▶ _Action item_: Quote exactly, and only, the lines from the one containing "Where should I" through the end of the material below. Skip pictures.

▶ _Data shown_:

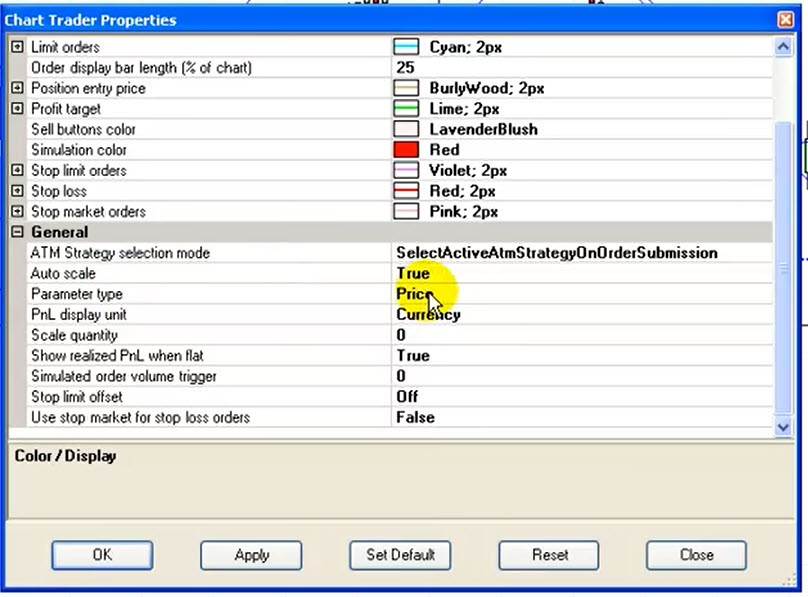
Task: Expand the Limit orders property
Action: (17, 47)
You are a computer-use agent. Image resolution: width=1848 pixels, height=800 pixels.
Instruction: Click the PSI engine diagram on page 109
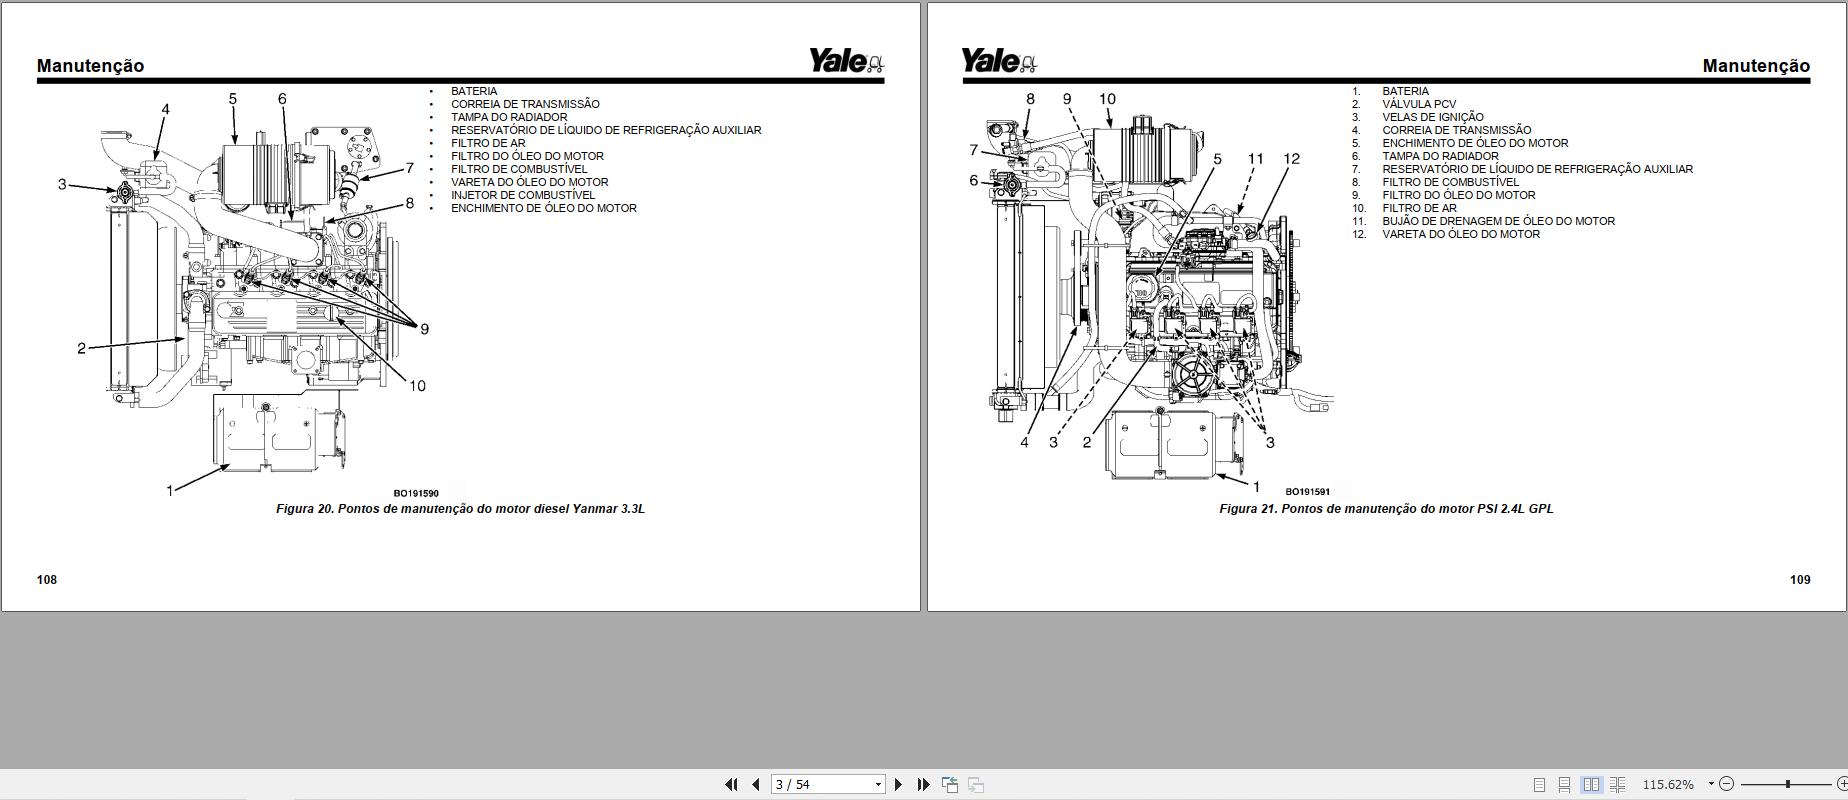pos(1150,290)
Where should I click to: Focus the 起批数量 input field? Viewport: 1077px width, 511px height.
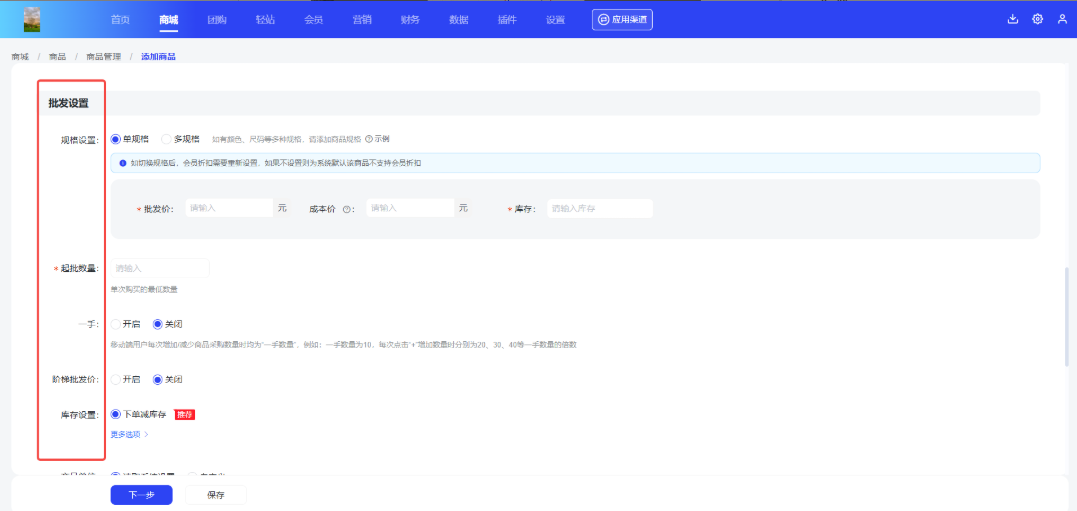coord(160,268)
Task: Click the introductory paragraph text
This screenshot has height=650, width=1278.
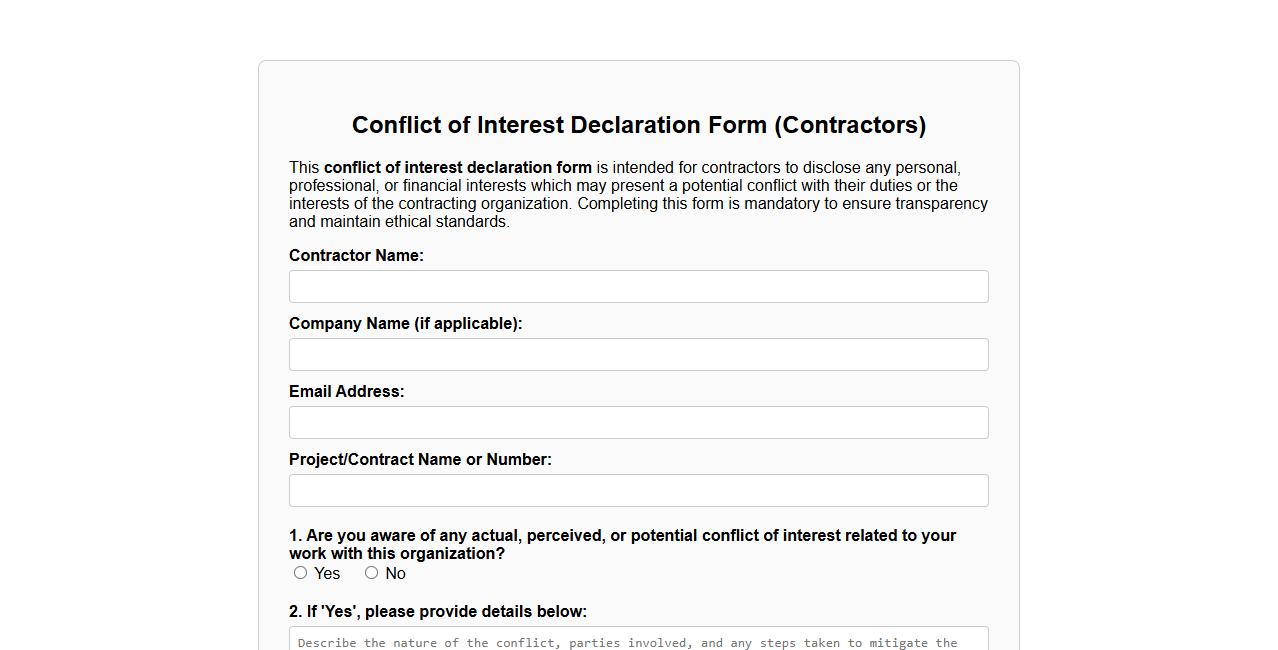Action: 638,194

▶ _Solution for this exercise_:
Where should I click to: Focus the 起批数量 input field? Viewport: 1077px width, 511px height.
coord(160,268)
Task: Click the introductory paragraph text
This screenshot has height=650, width=1278.
Action: 638,194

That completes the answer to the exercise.